Making Cybertruck Faster

Seeing how web performance changes can improve the loading time of the Cybertruck landing page.

I've been really interested in Jake Archibald's fastest F1 website series lately. I've enjoyed watching him dissect and test out improvements for speeding up their sites, and it inspired me to do something similar with a page that I'd noticed could be improved: Tesla's Cybertruck landing page.

I'd noticed there were a few things that might be slowing it down, and I wanted to dig a bit to see if I could speed it up. And hopefully you might find a few things that can be useful to look at for any site that you work on.

Reducing the CSS size

There are 3 CSS files requested in the <head>, one of which is 745kb (2.7MB uncompressed), another that's 93kb (281kb uncompressed) and a much smaller one at 1.2kb (only 1.6kb uncompressed).

You can see them as requests 2, 3 and 4 in the waterfall chart above - and the first one in particular is a big concern.

Because all three files are CSS requests in the <head>, the browser won't start rendering anything until it's downloaded them, and 745kb is a hefty amount to have to download if you want a fast page.
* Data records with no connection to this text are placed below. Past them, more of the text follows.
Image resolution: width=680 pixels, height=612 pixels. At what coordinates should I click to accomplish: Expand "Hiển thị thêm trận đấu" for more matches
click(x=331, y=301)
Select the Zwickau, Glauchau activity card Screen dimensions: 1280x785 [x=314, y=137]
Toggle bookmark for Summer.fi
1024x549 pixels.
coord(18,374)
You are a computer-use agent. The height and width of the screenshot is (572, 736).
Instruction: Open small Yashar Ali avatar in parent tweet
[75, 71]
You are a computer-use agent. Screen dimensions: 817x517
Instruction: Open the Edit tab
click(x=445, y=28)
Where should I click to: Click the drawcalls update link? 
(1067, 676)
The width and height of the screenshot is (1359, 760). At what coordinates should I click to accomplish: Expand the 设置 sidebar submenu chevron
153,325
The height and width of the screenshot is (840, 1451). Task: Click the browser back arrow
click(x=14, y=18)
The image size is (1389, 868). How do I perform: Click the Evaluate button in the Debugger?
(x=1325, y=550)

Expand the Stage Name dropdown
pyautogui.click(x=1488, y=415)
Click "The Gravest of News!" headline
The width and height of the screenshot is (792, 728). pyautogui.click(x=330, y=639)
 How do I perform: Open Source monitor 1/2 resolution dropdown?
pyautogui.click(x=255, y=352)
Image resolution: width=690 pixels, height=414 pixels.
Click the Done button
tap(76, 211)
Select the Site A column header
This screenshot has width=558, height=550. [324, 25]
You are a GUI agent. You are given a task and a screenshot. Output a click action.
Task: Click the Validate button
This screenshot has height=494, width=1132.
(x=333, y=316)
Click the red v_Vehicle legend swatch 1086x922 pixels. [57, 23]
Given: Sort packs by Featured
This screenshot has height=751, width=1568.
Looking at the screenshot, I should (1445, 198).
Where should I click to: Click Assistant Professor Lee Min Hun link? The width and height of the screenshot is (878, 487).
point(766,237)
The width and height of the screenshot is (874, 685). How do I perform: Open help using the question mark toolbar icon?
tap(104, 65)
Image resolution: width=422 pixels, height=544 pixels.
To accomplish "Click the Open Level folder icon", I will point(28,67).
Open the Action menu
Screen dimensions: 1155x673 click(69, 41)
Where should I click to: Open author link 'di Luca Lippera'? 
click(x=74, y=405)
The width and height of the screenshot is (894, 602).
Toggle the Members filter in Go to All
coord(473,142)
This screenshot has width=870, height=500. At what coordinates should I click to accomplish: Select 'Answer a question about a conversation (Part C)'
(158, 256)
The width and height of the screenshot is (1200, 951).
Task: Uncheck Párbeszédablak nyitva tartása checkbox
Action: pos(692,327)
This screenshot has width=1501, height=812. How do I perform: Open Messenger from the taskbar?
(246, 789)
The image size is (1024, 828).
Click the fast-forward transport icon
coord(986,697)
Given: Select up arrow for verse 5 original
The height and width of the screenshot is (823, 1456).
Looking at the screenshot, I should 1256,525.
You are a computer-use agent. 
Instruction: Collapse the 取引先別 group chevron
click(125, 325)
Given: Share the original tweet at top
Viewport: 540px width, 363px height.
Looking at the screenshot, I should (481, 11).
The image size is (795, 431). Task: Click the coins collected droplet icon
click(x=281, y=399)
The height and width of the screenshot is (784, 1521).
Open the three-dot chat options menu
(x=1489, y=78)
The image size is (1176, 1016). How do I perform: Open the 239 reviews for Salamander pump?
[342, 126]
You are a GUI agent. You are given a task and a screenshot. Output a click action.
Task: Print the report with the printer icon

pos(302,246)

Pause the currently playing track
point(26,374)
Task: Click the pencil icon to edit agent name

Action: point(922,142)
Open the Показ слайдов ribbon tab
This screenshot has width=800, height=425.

On a fast 3G connection, it's taking around 4 seconds just to download it.

The reason it's such a big file is because there are a load of fonts and images that have been encoded in base64 and added here.

There are two big drawbacks to adding base64 encoded fonts or images in your CSS. Firstly, base64 doesn't compress very well, so your gzip or brotli compressed CSS will be sent over the network at a higher file size than it needs to be.

Secondly, those fonts and images are now on your critical path - they now need to be downloaded before any content can be rendered, even if those fonts or images aren't used on that page.

You can find out much more detail on why base64 in your CSS is generally a bad idea from this post by Harry Roberts.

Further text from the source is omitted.